PPS is een contractvorm waarbij de overheid vrijwel alle taken bij de ontwikkeling, bouw en beheer van een vastgoed/infra-project, inclusief de financiering, aan de markt over laat. De twee belangrijkste varianten zijn DBFM (Design-Build-Finance-Maintain), het favoriete speeltje van Camiel Eurlings voor hij naar de KLM vertrok, en gebiedsontwikkeling, met als grote pleitbezorger bouwbaas en CDA-coryfee Eelco Brinkman.
Driessen constateert dat private partijen zich niet altijd aan gemaakte afspraken kunnen houden: “Bijvoorbeeld als het gaat om afdrachten van Rood aan Groen en Blauw (PJ: natuurontwikkeling die betaald wordt uit het gerealiseerde vastgoed). Aan de andere kant weet men ons wel te vinden als het gaat om risico’s. Die worden soms eenzijdig op het bordje van de provincie gedeponeerd.”
De SP is altijd bijzonder kritisch geweest over PPS-gebiedsontwikkeling. Het is een salamitactiek waarbij de overheid zijn publieke taken vermengd met een rol als vastgoedontwikkelaar. Dat leidt vrijwel altijd tot belangenverstrengeling en uitverkoop van publieke belangen. Bekende voorbeelden van PPS-gebiedsontwikkeling zijn de Amsterdamse Zuidas en diverse stationsgebieden, zoals in Utrecht.
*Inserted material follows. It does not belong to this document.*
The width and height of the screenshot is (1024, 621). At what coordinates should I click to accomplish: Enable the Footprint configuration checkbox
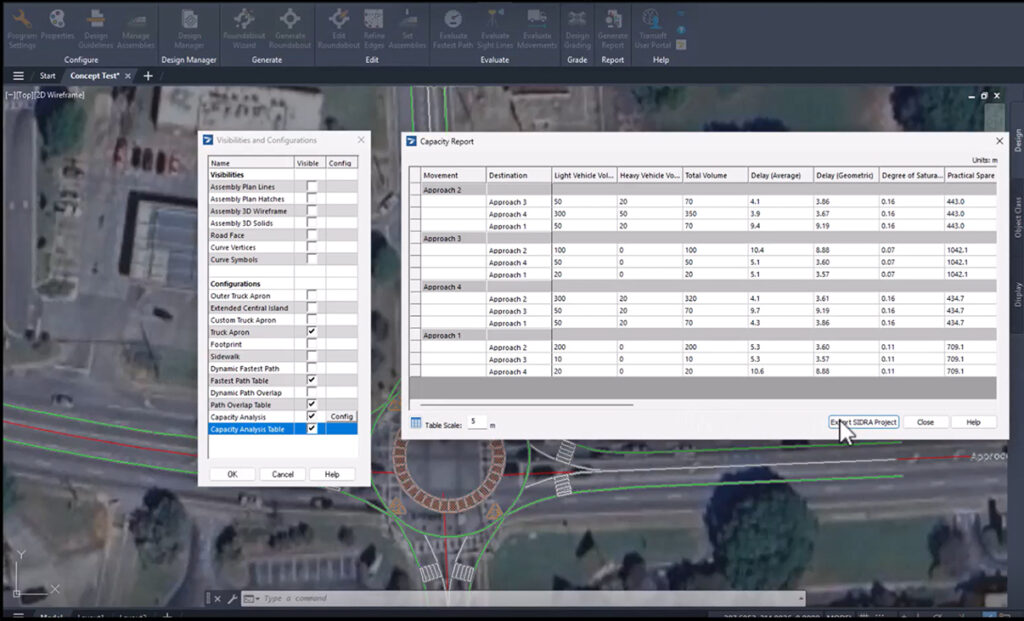[312, 344]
Een stuk positiever zijn we over DBFM, omdat dit kan leiden tot een geïntegreerde bouwproces, wat meer kwaliteit en een lagere prijs kan opleveren. Toch moet je ook bij DBFM bijzonder goed uitkijken om als overheid niet de kleine lettertjes van de contracten over het hoofd te zien, waardoor na verloop van tijd goedkoop duurkoop blijkt. De uitverkoop van alle deskundigheid in eigen huis (zoals het ingenieursbureau van Rijkswaterstaat) creëert alle voorwaarden om in contractonderhandelingen geknipt en geschoren te worden. DBFM staat of valt dan ook bij een opdrachtgever die goed gekwalificeerd is. Zie de recente catastrofe in Engeland.